Thursday, January 22, 2009

Home Delivery Part III: Cellophane House and Micro-Compact House















{Top: Architect James Timberlake speaks to tour participants about his design for the Cellophane house/ Center: Looking into the "living" space of the Micro-Compact House/ Bottom: The Cellophane House as seen from the patio of Burst *008}


Perhaps the most novel aspect of the exhibition were the five full-scale replicas of prefab houses erected on a 54th street lot in Manhattan. The first stop on the second half of the tour was the Cellophane House (designed by Kieran Timberlake Associates) where James Timberlake who led tour members through the house cited inspirations for the design as ranging from Le Corbusier's L'Espirit Npuveau (for its attempt to deliver modular living to an occupant); Buckminister Fuller's Dyamaxion House (as a provocation to lifestyle norms); Jean Prouve's Maison Tropicale (for its innovation in terms of assembly and disassembly); and Phillip Johnson's Glass House and Richard Meier's glass condominiums in New York (for their expansive use of transparent surfaces). Even as it draws upon these influences the Cellophane House also responds to contemporary issues such as green building practices, sustainability, and the recycling of buildings materials. The house itself is designed in what the architects call "chunks"--prefab components which are then bolted onto the structural steel-frame via moment connections. 70% of the Cellophane house was erected in 6 days and the rest of the construction was completed over the course of two weeks. 
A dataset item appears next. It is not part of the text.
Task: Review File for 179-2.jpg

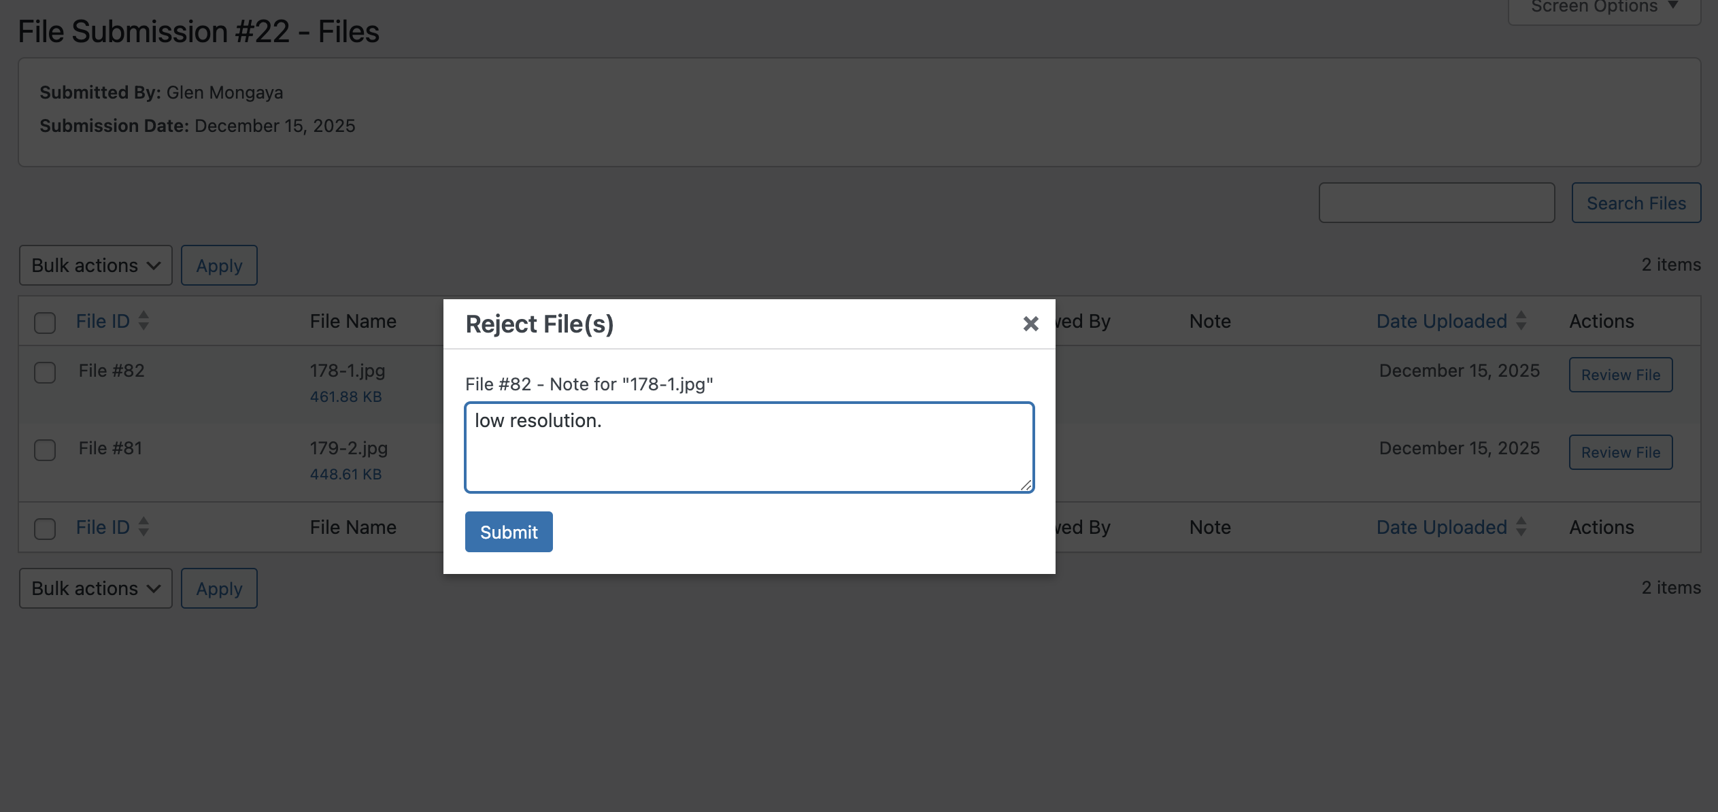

Micro-Compact House (Horden Cherry Lee Architects) was a 76-square foot gem in the middle of the 54th Street lot. Envisioned as temporary housing unit for the global traveler, student or single urban resident, the brushed aluminum surfaces and the modular design which lends itself easily to stacking of multiple units of the house belie influences from the British high-tech movement (Richard Rogers and Norman Foster) as well as the Japanese metabolists (such as Kisho Kurokawa's Nagakin Capsule Tower in Tokyo). At a total 76 square-feet, Professor Barry Bergdoll suggested that the Micro-Compact House might be considered the ideal dwelling of the future designed for the "person who could give up all possessions because they had e-mail."